When asked by Den of Geek magazine what his favorite Batman comics are, Robert Pattinson responded with an eclectic batch. He included some obvious classics like Batman: Ego, Arkham Asylum, Birth of the Demon, and The Man Who Falls. He also namechecked Batman: The Damned and the incredibly strange Batman: Shaman.

Pattinson’s picks are not the usual suspects rattled off by past Bat-performers. No Dark Knight Returns. No Long Halloween. No Year One. They’re deeper cuts indicating a genuine fandom or at least a research that went beyond the surface level. Respect.

Shaman is another Batman story during Bruce Wayne’s earliest escapades. A serial killer kidnaps Alfred, and some shenanigans involve an Alaskan cult. It’s a goofy story and problematic, but it also splays a young Bruce’s psyche on the page. You can understand Pattinson’s attraction to that particular aspect, disclosing a vigilante full of doubt.


Batman: The Imposter

Batman The Imposter
DC Comics

Batman: The Imposter is a Batman comic that approaches the character and the world from a very grounded place. If our plane of reality were cursed with a Dark Knight crusader, this is how it could possibly operate. Written by Mattson Tomlin, the screenwriter behind the superhero-obsessed movie Project Power, and illustrated by Andrea Sorrentino, The Imposter is a gut-bomb noir. It hits hard in a hardboiled way, the plot is exaggerated just enough, but the emotions sting with truth.

Tomlin and Sorrentino also find their Batman early on in his crime-fighting. Unlike in Ego or Year One, here he’s a much more confident figure. He sees that his presence in Gotham is having an effect. Then, in steps a second Batman, and this doppelganger has zero qualms regarding murder. The double is killing people left and right, and he’s doing it on film. It’s up to the real Batman to unmask the phony and clear his name. Revelation leads to more internal examination.


Batman: Black and White

Batman Black And White
DC Comics

Batman: Black and White is not any one particular story. It’s an anthology series and features dozens of writers and artists doing their own thing with the flying rodent man. That’s the joy, that’s the appeal. In Batman: Black and White, creators experiment apart from continuity. It’s a free-for-all, told rapidly and with immense intensity.
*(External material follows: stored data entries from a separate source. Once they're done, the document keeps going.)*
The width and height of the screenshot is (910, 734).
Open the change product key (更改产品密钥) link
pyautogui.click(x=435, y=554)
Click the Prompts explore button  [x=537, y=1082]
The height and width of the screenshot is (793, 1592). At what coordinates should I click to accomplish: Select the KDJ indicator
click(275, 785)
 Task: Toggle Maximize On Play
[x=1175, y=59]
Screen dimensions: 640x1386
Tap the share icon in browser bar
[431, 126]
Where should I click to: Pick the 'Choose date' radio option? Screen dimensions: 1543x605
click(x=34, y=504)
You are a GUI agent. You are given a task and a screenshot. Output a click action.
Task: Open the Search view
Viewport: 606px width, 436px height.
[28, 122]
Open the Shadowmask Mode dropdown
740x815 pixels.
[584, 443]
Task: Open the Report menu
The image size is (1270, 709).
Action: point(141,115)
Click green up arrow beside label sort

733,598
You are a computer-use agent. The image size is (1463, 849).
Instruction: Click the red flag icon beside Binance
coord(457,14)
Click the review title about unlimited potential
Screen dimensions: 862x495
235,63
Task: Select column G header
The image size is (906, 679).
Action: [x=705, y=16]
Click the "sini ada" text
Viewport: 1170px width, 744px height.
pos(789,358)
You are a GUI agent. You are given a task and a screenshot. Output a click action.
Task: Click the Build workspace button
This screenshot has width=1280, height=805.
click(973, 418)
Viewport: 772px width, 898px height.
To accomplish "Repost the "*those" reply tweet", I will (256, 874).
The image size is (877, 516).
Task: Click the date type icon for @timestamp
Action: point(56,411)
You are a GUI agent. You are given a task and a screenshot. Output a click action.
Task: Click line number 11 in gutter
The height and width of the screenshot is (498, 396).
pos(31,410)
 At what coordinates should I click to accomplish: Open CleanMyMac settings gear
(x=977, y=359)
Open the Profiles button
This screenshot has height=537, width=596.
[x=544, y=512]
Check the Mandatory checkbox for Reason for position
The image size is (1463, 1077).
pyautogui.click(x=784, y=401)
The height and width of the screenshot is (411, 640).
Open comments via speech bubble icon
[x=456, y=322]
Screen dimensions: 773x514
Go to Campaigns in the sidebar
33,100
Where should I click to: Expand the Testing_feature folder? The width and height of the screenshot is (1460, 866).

You may not like every interpretation of the character, but you may also find joy in interpretations you would previously expect to loathe.

My experience with the Black and White comics is one of discovery, shattering my preconceived notions of what is and is not a Batman comic. These stories get me out of my box. They direct my attention to other non-Batman comics (wait, what, there are non-Batman comics?) told by these creators. So, be warned, Batman: Black and White is deadly on the wallet.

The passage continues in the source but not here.